Esse level design problemático também se faz presente em outros cenários, incluindo arenas de manobras. Sim, a maioria emula versões reais de eventos do nosso mundo cotidiano, o que pode parecer um mérito. Não é. Poder saltar com um trambolho de cinco toneladas como se fosse um brinquedo de borracha e ter que se segurar porque a rampa está a 10 metros das arquibancadas é quase cruel. É como nos colocar na pele de um super-herói e nos obrigar a seguir as regras de um ser humano comum. A mistura entre a representação do mundo real e mecânicas mais leves e propícias para a confusão acaba comprometendo aquilo que de mais especial o jogo poderia ter, uma espécie de auto-sabotagem controlada que aumenta o desafio, mas pune a diversão.
O mesmo tipo de artifício pode ser percebido no aspecto audiovisual, que adiciona efeitos complicadores só pra tornar a vida do jogador mais miserável. Jogar a campanha, por exemplo, nos leva a efeitos climáticos extremos, como nevascas violentas e tempestades de areia pouco convidativas. São elementos que adicionam – ou deviriam adicionar – ainda mais adrenalina e perigo, mas que só faz do jogo algo ainda mais cauteloso, já que a IA não leva em consideração essas variáveis. Afinal, os adversários controlados pela CPU não se preocupam em ver ou não o traçado, em desviar de uma pedra escondida que pode causar uma colisão desastrosa. Até o reflexo de um olho d’agua, com um efeito meio tosco de claridade extrema, parece mais um bug visual do que um flare momentâneo. São artifícios muito bobos que só irritam ao invés de apimentar a disputa.
Quando não está tentando ser inconveniente, porém, Monster Jam Showdown é sim um grande acerto técnico, trazendo cenários muito bem desenhados com uma palheta de cor incrível. Desertos trazem um tom amarelado escaldante, com belíssimas texturas e um ótimo efeito de profundidade. Espaços de floresta oferecem uma vegetação vibrante, e mesmo cenários menos vistosos sabem bem como preencher os vazios com elementos gráficos que dão personalidade ao ambiente. Falta vida em espaços pretensamente com pessoas, mas sinceramente isso não faz muita falta, salvo para dar mais vibração a estádios e arenas. Por mais que esses elementos sejam primários em termos de colisão e movimentação, o jogo é inegavelmente muito bonito, mesmo não se colocando dentre os mais primorosos exemplos da geração.
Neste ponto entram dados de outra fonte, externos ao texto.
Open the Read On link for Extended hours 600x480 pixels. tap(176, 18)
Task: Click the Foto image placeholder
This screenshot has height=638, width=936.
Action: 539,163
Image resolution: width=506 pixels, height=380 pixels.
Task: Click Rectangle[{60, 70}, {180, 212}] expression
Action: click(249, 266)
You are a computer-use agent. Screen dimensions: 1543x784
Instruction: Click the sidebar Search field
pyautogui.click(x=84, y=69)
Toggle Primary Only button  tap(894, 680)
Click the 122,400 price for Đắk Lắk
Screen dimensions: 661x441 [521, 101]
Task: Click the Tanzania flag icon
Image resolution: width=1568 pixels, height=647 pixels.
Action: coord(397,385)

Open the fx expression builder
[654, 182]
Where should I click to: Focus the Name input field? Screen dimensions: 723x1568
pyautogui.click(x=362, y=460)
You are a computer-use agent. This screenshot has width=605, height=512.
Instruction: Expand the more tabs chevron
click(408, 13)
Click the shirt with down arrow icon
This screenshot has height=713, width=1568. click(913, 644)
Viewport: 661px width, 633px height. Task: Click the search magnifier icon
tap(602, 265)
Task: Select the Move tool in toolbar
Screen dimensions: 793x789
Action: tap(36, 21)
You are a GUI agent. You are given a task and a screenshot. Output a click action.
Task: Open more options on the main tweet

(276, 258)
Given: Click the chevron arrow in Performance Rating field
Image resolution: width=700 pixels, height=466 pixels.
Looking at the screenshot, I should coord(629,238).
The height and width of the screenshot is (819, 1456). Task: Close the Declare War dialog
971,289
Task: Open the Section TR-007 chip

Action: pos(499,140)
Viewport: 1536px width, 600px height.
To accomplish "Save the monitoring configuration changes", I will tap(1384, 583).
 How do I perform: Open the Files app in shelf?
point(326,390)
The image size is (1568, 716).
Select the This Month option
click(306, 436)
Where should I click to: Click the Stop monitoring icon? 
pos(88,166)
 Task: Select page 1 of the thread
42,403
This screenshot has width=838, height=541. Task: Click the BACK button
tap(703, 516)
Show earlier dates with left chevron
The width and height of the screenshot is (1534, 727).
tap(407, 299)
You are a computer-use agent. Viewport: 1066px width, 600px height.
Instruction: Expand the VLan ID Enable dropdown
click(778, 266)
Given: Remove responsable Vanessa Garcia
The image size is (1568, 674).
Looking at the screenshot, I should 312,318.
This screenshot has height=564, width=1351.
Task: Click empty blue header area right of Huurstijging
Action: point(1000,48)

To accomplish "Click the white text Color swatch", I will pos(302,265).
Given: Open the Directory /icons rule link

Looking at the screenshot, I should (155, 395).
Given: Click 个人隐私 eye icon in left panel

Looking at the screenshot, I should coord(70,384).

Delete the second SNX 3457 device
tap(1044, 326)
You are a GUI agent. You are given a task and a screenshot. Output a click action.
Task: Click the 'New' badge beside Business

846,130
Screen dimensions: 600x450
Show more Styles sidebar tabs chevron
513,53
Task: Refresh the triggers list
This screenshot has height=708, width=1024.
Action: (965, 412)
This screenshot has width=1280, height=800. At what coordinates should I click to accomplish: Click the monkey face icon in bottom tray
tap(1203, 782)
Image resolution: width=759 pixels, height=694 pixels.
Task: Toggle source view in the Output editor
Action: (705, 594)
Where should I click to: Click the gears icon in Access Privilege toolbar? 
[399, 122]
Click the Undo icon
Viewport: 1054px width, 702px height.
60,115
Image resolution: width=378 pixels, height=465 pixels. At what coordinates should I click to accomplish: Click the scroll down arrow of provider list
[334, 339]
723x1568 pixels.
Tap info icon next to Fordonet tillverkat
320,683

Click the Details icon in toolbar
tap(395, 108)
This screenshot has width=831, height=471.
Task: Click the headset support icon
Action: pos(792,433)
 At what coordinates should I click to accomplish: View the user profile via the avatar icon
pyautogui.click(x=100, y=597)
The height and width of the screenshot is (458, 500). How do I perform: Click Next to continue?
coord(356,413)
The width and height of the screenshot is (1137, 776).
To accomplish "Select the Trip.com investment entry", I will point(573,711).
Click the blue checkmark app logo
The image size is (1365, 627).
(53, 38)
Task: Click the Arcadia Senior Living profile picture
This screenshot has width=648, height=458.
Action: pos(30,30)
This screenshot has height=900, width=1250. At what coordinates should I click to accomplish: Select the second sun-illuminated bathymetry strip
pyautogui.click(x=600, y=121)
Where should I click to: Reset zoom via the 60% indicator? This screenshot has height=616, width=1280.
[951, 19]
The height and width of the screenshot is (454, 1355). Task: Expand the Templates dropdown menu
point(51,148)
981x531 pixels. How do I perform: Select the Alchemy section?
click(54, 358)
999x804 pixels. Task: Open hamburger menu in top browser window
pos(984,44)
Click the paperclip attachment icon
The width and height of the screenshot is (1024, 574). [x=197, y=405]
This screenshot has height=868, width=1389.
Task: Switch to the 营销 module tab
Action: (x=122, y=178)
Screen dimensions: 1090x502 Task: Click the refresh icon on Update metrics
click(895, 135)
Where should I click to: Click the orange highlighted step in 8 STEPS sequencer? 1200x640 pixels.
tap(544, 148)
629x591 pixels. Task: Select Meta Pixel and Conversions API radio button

O maior destaque, como não poderia deixar de ser, fica por conta das estrelas do show, com uma diversidade bem interessante de carcaças a serem desbloqueadas. Do caminhão zumbi ao carro de sorvete, do lendário Grave Digger ao icônico Megalodon, mesmo não tendo lá nenhuma diferença prática entre eles, é um verdadeiro deleite vê-los em ação. Impressionante é o modelo de destruição dos veículos, os quais podemos ver se desmontar, pouco a pouco, peça a peça, conforme os maltratamos das melhores formas possíveis. Não será raro sobrar só o esqueleto ao final de uma boa volta com saltos mortais, zerinhos e outras peripécias desajeitadamente divertidas. Pena não haver qualquer opção de customização das máquinas em si, salvo uma ou outra cor diferente para poucos deles.
O fã do esporte, um nicho bastante restrito, mas bem exigente, se verá representado também por todo um trabalho sonoro que sintetiza todos os principais arquétipos semânticos do gênero, com um narrador ensandecido vocalizando (somente no idioma original, mas com legendas e menus no nosso português brasileiro) manobras e ações pouco ortodoxas, o ronco exagerado de motores pesados e uma trilha musical cheia de boas canções no bom e velho rock ‘n roll interiorano estadunidense, tudo permeado por muitos efeitos sonoros metálicos típicos de oficinas mecânicas e ambientes tematizados. Artes, pinturas e todo o design exagerado de menus e interfaces acompanham o tema principal, trazendo para o jogo uma experiência de espetáculo típico das transmissões televisivas de eventos do tipo. Não faltam elementos estéticos para atender o que qualquer aficionado espera desta transposição.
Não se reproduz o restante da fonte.